Elmore Magazine
- Categories: Music
- Publisher: Suzanne Cadgene
- Founded: 2005
- First issue: June 2005
- Final issue: July 2014
- Country: United States
- Based in: New York City
- Language: English
- Website: ElmoreMagazine.com

= Elmore Magazine =

American music magazine

Elmore is an American music magazine founded in 2005 by Suzanne Cadgène and Arnie Goodman. The magazine covers genres including roots, rhythm and blues, jazz, rock'n'roll, country, folk and Americana. After ten years as a print publication, in July 2014 Elmore transitioned to an online format, supplemented by its monthly e-newsletter, the E-more.

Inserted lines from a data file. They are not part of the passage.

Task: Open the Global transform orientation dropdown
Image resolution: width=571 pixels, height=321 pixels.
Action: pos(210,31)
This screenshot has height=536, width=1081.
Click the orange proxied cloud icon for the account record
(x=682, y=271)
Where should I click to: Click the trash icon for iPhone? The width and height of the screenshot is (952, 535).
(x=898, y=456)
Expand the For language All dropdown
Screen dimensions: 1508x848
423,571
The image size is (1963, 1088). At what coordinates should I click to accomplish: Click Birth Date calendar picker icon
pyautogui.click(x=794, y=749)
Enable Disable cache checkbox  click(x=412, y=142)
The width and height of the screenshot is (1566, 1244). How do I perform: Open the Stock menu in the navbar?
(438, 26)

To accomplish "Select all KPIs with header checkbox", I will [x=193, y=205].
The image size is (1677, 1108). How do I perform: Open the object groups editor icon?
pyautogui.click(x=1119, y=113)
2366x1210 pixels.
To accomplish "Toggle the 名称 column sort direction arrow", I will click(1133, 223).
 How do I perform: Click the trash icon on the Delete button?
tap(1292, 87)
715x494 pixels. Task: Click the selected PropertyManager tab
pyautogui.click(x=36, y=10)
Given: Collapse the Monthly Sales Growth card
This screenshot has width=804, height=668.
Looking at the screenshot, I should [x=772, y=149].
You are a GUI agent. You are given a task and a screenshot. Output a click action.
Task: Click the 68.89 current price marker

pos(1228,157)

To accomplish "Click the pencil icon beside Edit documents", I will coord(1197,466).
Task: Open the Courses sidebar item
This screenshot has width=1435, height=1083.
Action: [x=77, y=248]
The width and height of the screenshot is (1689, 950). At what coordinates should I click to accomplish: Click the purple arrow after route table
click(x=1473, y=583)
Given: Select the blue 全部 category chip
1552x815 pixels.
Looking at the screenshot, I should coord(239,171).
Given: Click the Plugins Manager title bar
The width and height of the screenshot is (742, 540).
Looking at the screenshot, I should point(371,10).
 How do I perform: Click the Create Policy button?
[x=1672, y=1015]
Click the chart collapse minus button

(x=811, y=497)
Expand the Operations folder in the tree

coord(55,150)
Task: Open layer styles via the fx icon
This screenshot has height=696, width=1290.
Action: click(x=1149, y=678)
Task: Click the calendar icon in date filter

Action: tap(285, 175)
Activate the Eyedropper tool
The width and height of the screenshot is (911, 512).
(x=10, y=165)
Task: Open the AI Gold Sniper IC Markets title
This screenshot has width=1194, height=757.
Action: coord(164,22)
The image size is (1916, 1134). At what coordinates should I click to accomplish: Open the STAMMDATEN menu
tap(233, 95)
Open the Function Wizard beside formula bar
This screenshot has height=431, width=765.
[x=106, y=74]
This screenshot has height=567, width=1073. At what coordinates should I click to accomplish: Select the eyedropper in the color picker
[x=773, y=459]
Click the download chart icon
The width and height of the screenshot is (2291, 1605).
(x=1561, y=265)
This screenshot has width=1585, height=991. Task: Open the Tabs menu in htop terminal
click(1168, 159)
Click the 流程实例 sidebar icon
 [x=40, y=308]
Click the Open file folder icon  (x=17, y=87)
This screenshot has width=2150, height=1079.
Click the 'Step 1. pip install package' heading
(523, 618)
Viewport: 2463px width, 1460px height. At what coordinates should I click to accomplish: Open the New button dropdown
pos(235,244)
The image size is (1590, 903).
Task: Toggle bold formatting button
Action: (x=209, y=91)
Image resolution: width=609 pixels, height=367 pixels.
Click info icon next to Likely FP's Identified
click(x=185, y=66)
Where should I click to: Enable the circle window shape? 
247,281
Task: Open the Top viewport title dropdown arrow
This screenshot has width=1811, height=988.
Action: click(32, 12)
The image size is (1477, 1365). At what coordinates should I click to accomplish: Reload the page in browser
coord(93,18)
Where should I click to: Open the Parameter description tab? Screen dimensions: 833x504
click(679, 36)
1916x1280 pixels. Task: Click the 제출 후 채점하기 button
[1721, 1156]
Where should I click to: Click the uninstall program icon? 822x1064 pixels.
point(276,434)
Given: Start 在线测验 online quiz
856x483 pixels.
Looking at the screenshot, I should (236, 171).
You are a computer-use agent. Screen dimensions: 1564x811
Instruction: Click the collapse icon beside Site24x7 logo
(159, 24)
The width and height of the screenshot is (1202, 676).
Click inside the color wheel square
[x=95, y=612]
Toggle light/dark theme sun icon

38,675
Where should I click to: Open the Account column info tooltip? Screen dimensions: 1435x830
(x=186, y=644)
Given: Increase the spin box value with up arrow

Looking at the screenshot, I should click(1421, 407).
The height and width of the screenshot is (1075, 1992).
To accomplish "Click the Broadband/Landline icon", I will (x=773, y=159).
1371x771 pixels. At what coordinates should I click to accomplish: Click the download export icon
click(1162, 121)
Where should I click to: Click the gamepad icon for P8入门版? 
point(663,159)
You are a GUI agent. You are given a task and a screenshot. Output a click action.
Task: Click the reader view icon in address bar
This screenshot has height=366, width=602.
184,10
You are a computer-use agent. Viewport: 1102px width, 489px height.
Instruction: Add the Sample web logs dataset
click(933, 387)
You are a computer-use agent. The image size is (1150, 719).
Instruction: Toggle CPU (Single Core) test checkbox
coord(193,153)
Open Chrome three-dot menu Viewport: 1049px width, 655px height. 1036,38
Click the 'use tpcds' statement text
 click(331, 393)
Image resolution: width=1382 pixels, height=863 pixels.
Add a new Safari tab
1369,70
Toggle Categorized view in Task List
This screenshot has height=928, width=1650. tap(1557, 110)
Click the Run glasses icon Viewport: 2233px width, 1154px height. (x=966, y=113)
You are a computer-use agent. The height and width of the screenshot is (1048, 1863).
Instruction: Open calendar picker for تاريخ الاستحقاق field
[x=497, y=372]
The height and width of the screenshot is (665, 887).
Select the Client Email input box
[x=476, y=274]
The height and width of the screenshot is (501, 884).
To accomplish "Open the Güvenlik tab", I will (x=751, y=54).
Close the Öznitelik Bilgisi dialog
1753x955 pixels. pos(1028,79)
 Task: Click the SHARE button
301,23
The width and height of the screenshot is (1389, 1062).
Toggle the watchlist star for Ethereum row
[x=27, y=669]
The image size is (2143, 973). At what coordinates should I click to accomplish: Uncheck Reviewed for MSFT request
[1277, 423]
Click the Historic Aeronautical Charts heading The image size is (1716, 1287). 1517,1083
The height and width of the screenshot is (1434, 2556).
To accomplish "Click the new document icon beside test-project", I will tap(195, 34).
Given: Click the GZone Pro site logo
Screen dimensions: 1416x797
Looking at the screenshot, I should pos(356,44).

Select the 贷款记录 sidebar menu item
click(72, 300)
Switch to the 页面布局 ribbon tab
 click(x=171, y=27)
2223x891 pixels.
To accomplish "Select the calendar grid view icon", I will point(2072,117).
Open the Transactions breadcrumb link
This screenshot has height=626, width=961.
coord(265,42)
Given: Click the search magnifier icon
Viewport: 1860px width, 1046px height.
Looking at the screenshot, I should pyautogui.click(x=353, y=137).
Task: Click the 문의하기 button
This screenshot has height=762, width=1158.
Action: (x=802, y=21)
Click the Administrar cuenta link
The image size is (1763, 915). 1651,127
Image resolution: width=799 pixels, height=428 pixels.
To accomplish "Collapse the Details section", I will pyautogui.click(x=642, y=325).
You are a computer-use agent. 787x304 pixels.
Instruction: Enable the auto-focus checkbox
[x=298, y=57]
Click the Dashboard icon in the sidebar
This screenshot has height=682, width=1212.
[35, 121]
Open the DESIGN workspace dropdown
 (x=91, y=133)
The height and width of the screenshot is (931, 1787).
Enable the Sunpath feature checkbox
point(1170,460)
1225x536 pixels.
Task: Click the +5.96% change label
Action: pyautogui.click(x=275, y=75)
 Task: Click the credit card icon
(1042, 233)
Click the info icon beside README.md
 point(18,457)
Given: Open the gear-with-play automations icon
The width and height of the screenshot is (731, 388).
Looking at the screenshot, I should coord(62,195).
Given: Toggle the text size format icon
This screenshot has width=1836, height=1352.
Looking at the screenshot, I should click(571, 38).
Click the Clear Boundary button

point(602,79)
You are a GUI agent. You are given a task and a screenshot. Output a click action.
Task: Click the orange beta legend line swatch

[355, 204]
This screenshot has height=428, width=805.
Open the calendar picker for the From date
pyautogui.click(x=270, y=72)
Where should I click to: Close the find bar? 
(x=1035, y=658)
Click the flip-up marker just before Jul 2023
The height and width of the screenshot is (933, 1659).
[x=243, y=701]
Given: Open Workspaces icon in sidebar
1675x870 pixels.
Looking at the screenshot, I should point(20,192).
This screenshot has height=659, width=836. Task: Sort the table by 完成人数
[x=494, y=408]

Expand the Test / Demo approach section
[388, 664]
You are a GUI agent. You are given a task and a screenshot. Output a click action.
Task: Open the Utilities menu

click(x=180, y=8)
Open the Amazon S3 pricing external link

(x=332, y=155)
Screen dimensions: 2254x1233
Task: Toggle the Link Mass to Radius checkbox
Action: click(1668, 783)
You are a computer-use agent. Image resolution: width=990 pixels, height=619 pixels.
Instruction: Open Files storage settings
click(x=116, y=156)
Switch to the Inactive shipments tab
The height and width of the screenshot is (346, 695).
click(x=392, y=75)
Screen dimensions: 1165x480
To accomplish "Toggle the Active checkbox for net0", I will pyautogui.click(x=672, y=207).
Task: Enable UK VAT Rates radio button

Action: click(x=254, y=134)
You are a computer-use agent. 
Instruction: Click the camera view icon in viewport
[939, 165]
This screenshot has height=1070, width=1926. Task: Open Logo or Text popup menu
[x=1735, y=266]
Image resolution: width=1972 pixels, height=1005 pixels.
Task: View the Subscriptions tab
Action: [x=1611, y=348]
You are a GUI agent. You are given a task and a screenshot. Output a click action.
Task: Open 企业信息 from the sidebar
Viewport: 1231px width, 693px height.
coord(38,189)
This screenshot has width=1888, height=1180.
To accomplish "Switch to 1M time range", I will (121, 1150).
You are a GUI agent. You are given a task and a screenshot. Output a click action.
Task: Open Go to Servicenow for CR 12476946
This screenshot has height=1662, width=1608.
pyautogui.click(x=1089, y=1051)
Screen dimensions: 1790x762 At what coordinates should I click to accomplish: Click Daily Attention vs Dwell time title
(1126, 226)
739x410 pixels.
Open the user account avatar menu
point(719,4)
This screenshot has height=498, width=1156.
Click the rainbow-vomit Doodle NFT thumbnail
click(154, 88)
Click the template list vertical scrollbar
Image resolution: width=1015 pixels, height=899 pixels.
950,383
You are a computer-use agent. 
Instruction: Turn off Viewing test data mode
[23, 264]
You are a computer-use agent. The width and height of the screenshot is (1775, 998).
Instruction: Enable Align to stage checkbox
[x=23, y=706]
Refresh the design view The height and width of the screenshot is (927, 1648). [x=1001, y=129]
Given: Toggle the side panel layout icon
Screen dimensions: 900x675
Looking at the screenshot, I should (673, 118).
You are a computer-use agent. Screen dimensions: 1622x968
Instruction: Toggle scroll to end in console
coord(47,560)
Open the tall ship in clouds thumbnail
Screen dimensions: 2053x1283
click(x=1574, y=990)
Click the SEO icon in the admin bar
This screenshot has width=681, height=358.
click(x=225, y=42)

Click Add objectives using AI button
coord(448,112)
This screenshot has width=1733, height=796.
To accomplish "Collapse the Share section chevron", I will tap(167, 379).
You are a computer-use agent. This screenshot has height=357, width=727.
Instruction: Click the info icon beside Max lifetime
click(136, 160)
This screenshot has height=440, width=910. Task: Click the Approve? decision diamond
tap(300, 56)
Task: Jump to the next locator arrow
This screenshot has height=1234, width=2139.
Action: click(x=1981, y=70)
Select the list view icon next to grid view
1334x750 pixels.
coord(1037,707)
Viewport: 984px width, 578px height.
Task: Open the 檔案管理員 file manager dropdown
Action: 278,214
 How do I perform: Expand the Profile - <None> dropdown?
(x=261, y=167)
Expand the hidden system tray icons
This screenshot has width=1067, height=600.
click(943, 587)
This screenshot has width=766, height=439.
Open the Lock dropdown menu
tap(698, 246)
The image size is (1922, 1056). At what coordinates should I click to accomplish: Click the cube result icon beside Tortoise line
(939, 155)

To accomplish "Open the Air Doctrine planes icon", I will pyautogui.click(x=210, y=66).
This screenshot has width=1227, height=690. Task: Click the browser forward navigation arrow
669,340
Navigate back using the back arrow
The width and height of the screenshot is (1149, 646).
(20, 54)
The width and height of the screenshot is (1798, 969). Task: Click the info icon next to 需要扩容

Elmores motto is: "Saving American Music". In 2012, the magazine was inducted into the New York Blues Hall of Fame.

==Content==
The name of the magazine was inspired by bluesman Elmore James, although Cadgène also explained, "Elmore James was certainly a factor, but Elmore is a funky, American, down-home name. I don't know any 'Sir Elmores.'"

Elmore feature stories take a wide and artist-centric perspective on the state of American music. Several features have been written by noted artists themselves, including Little Feat's Bill Payne and longtime rock photographer Paul Natkin. Other feature stories include contributions from artists like Martha Reeves, the Zombies' Rod Argent and the Kinks' Dave Davies sharing their firsthand memories of their breakthrough years in 1964, and well-known music photographers like Henry Diltz, Mick Rock, Bob Gruen, Ebet Roberts, Dick Waterman and Danny Clinch explaining what makes a great rock photo.